Referring now to FIGS. 4, 5, 6, 7A, 7B, 8, and 9 in combination,
the use of wear ring centralizer assembly 200 coupled with
conventional downhole tool 300 to navigate through junction 100 in
a multilateral well will now be described in more detail. Referring
first to FIG. 4, as a work string including downhole tool 300 and
wear ring centralizer assembly 200 approaches the top of window
bushing 126, downhole tool 300 enters window bushing 126 without
contacting window bushing 126. However, as wear ring centralizer
assembly 200 enters window bushing 126, wear ring centralizers 242
and 240 are radially compressed from their undeformed outer
diameter 260 (FIG. 8) to their deformed outer diameter 260' (FIG.
9). Such compression occurs because undeformed outer diameter 260
of wear ring centralizers 242 and 240 is slightly greater than
inner diameter 402 of window bushing 126, and because the wear ring
centralizers elastically deform in the direction of arrows A in
FIGS. 7A and 7B so as to narrow gap 248. As shown in FIG. 9, such
compression creates an interference between window bushing 126 and
wear ring centralizers 240 and 242 at least at regions 408a and
408b. This interference keeps downhole tool 300 from accidentally
falling out window 128 into liner 122 due to a dogleg or other
protrusion within main wellbore casing 106 above junction 100, or
gravitational forces caused by the orientation of main wellbore
102. In addition, this interference allows wear ring centralizer
assembly 200 to continue moving downward through window bushing
126. One should note that this interference preferably extends
around the entire, circular area of potential contact between the
window bushing 126 and wear ring centralizers 240 and 242. Such a
complete, circular interference compensates for the rotation of
downhole tool 300 and wear ring centralizer assembly 200 as they
are suspended from a work-string or wire-line within window bushing
126. While such interference exists, fluid bypass ports 216a, 216b,
224a, and 224b and axial bore 208 allow fluid to recirculate up the
annulus between window bushing 126 and the work string supporting
downhole tool 300 and wear ring centralizer assembly 200. As wear
ring centralizer assembly 200 exits from window bushing 126 below
junction 100, wear ring centralizers 242 and 240 radially expand
back to their undeformed diameter 260, reopening gap 248.
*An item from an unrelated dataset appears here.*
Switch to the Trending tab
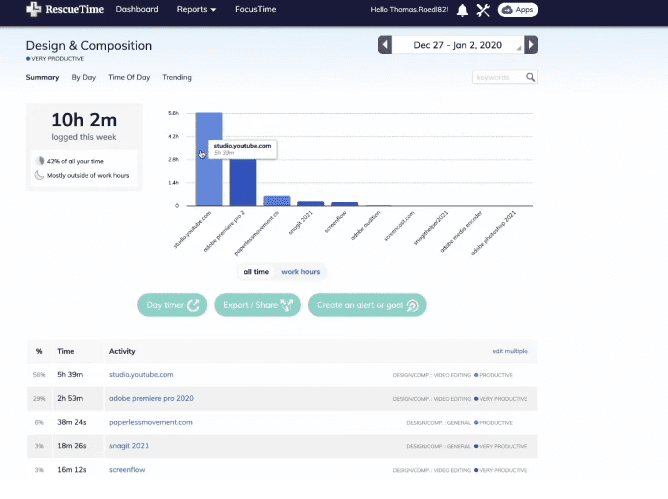Screen dimensions: 668x499 pos(177,77)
Of course, if it is desired that downhole tool 300 enter liner 122
of lateral wellbore 104, wear ring centralizer assembly 200 is not
coupled to downhole tool 300. When it has been determined via a
spinner survey or other conventional analysis that main wellbore
102 is angled away from "true vertical" line 20 in generally the
same direction as lateral wellbore 104, gravity will typically
automatically cause downhole tool 300 to pass through window 128
into liner 122. When it has been determined that main wellbore 102
is truly vertical, or that main wellbore 102 is angled away from
"true vertical" line 20 in a direction generally opposite from
lateral wellbore 104, deflector 140 is typically deployed into
window bushing 126, as described above in connection with FIG.
5.
The following example illustrates the preferred dimensions for wear
ring centralizer assembly 200 when assembly 200 is used in
connection with a 95/8 inch, 47 pound main wellbore casing 106; a 7
inch, 29 pound liner 122 for lateral wellbore 104; a 4.5 inch outer
diameter production tubing having a minimum, nominal inner diameter
for landing nipples above junction 100 of approximately 3.813
inches; and a window bushing 126 having a nominal, outer diameter
400 of approximately 5 inches; a nominal, inner diameter 402 of
approximately 4 inches; and a nominal width 404 of window 128 of
approximately 3.9 inches. In such a configuration, wear ring
centralizers 240 and 242 preferably have an undeformed, outer
diameter 260 of approximately 4.04 inches, an axial bore 244 of
approximately 3.5 inches, an undeformed gap width "w" (FIG. 7A) of
approximately 0.75 inches, an undeformed gap length "l" (FIG. 7A)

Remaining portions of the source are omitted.